| EXERCISE INSTRUCTIONS |
Starting with the line that contains "This screenshot has width=1000, height=750." and going on through the line that contains "pos(789,110)", rewrite only those lines with "Group By" swapped for "Sort By" and nothing else changed. Leave the pictures out.

| EXERCISE MATERIALS |

----

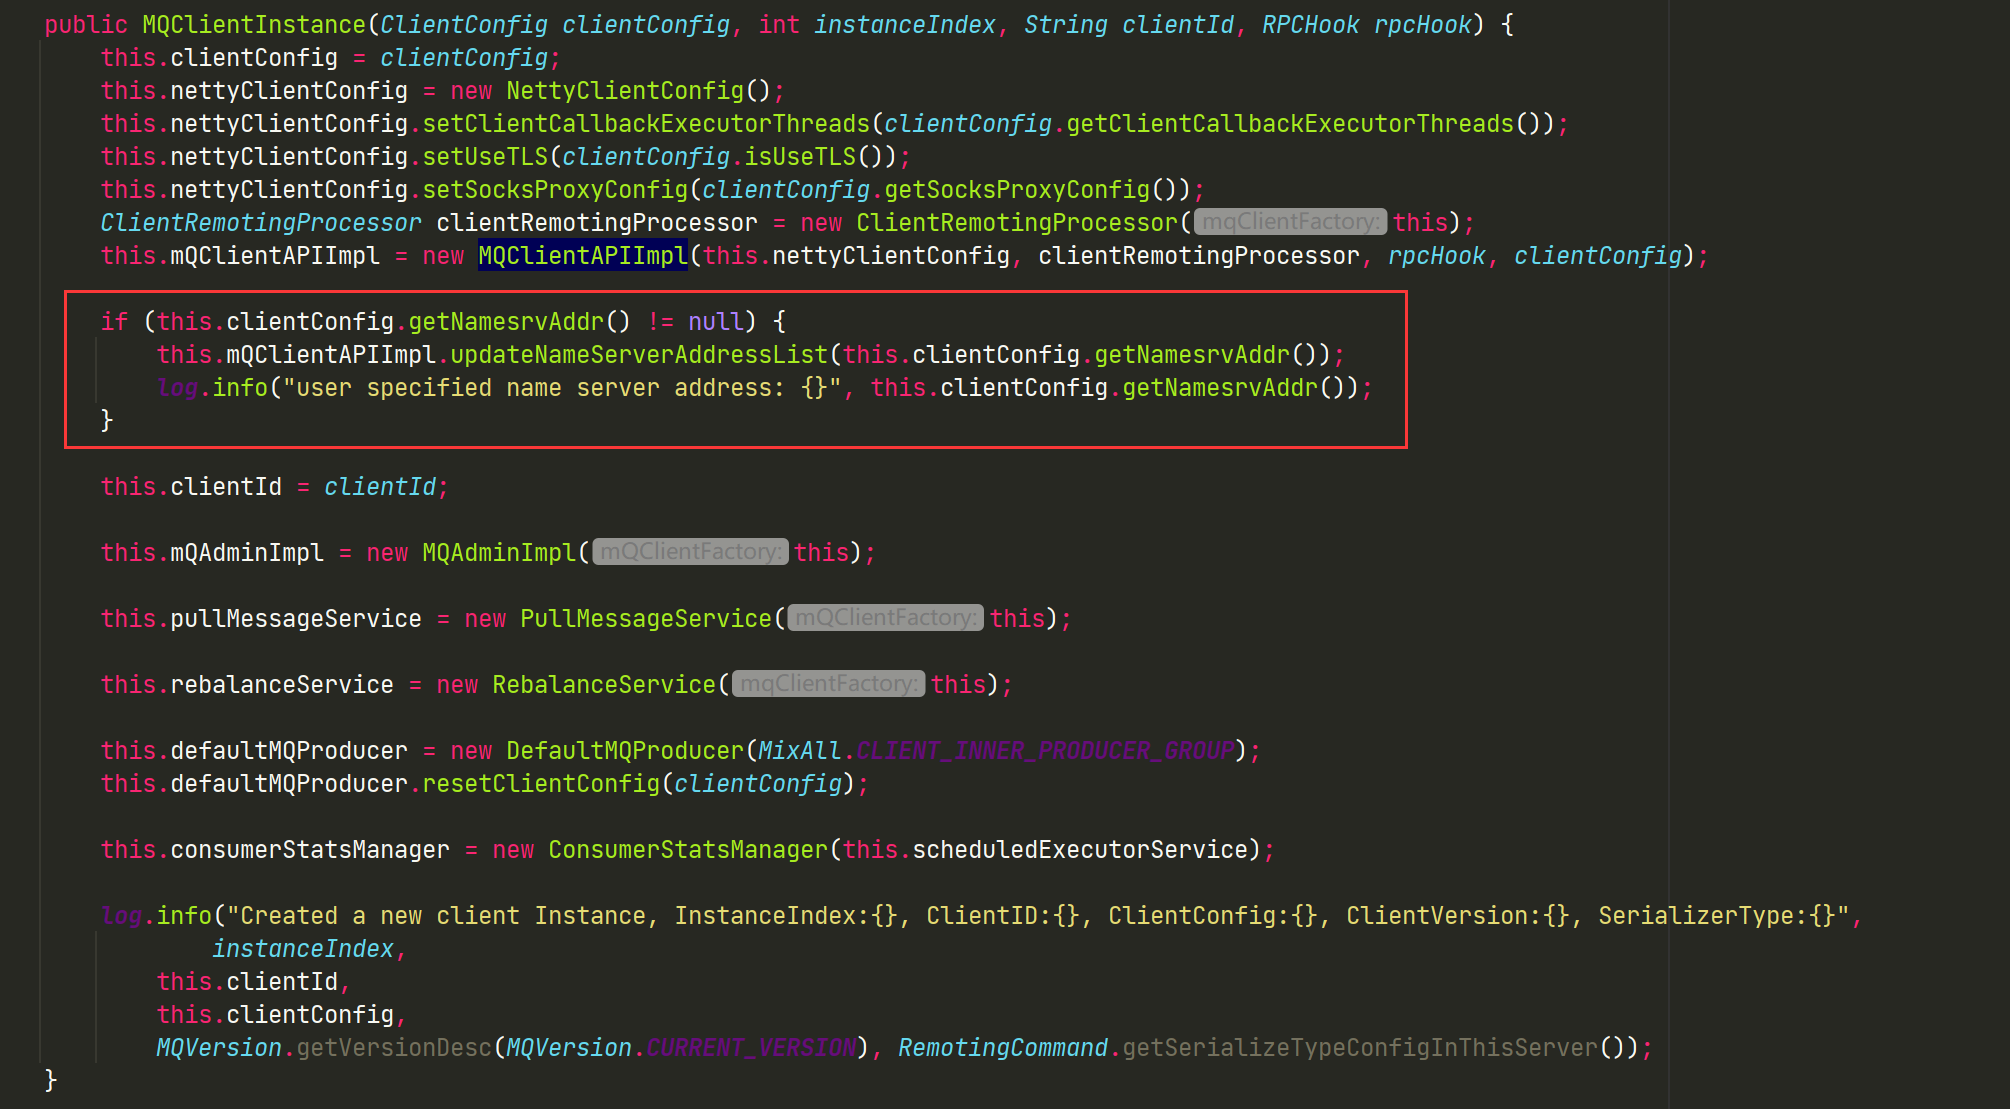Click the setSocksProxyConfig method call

----

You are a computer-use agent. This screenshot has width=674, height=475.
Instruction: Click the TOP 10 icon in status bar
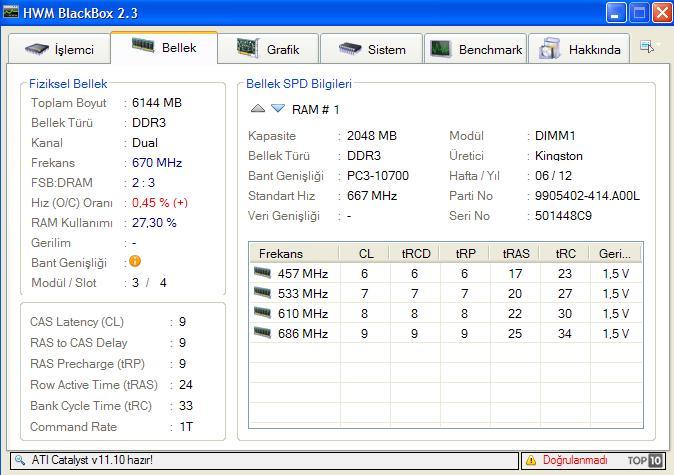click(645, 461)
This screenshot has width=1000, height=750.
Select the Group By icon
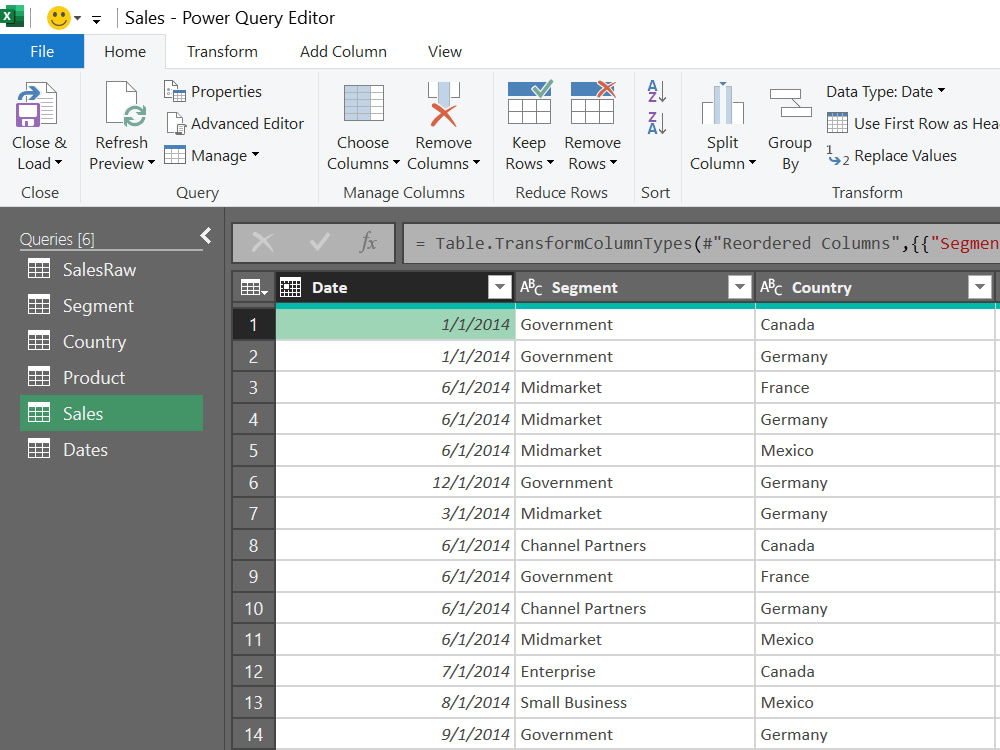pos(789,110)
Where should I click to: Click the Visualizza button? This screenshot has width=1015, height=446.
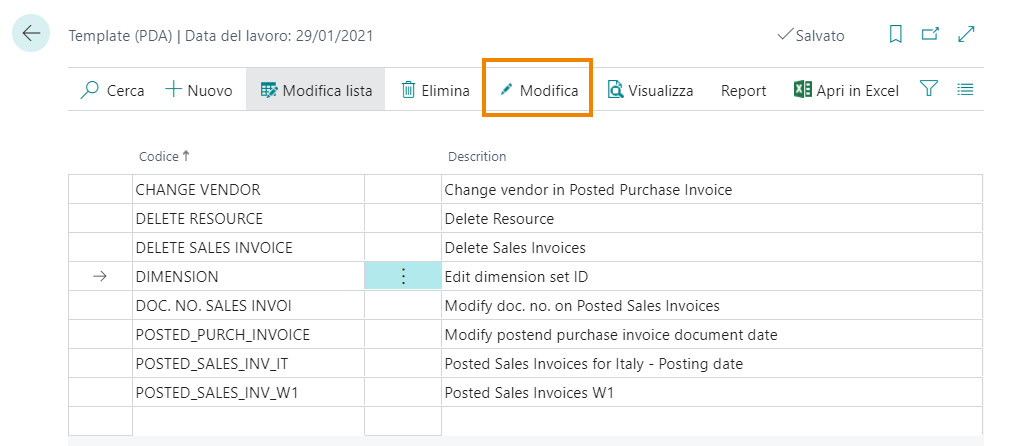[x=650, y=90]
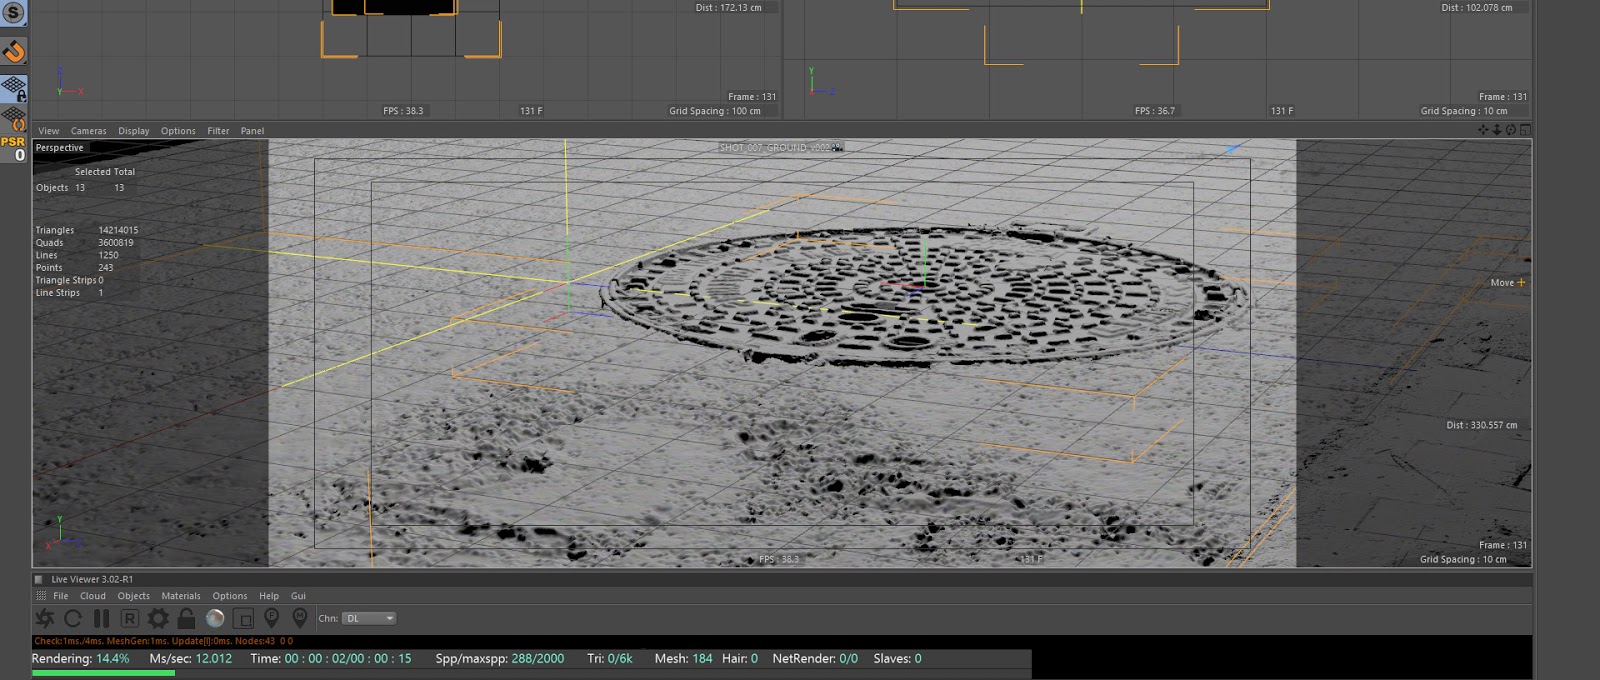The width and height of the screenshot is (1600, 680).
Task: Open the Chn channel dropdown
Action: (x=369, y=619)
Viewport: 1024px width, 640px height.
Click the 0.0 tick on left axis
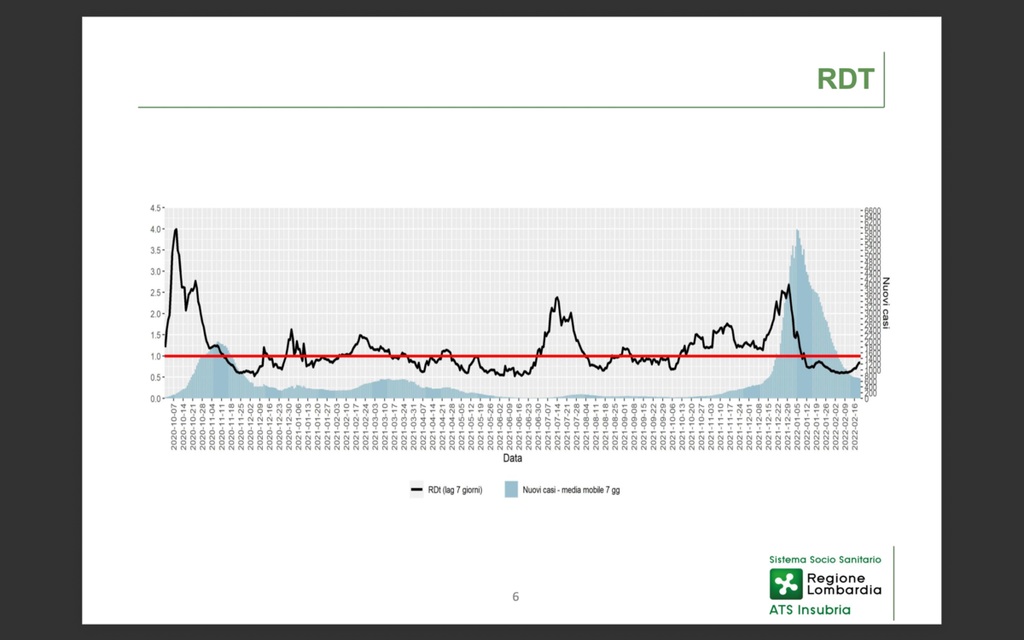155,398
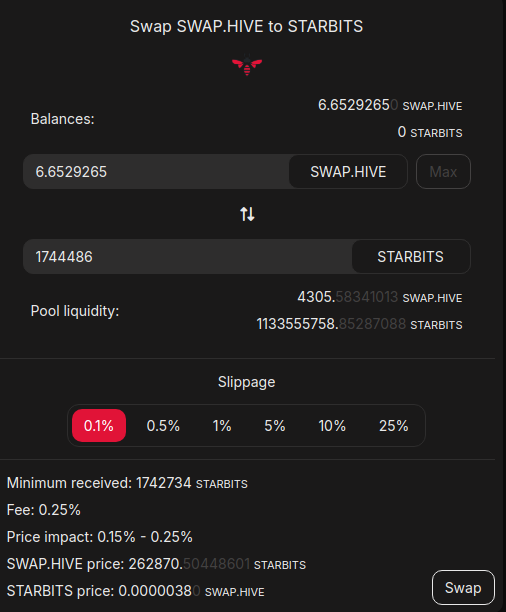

----

| THE RESPONSE |
This screenshot has width=1000, height=750.
Select the Sort By icon
pos(789,110)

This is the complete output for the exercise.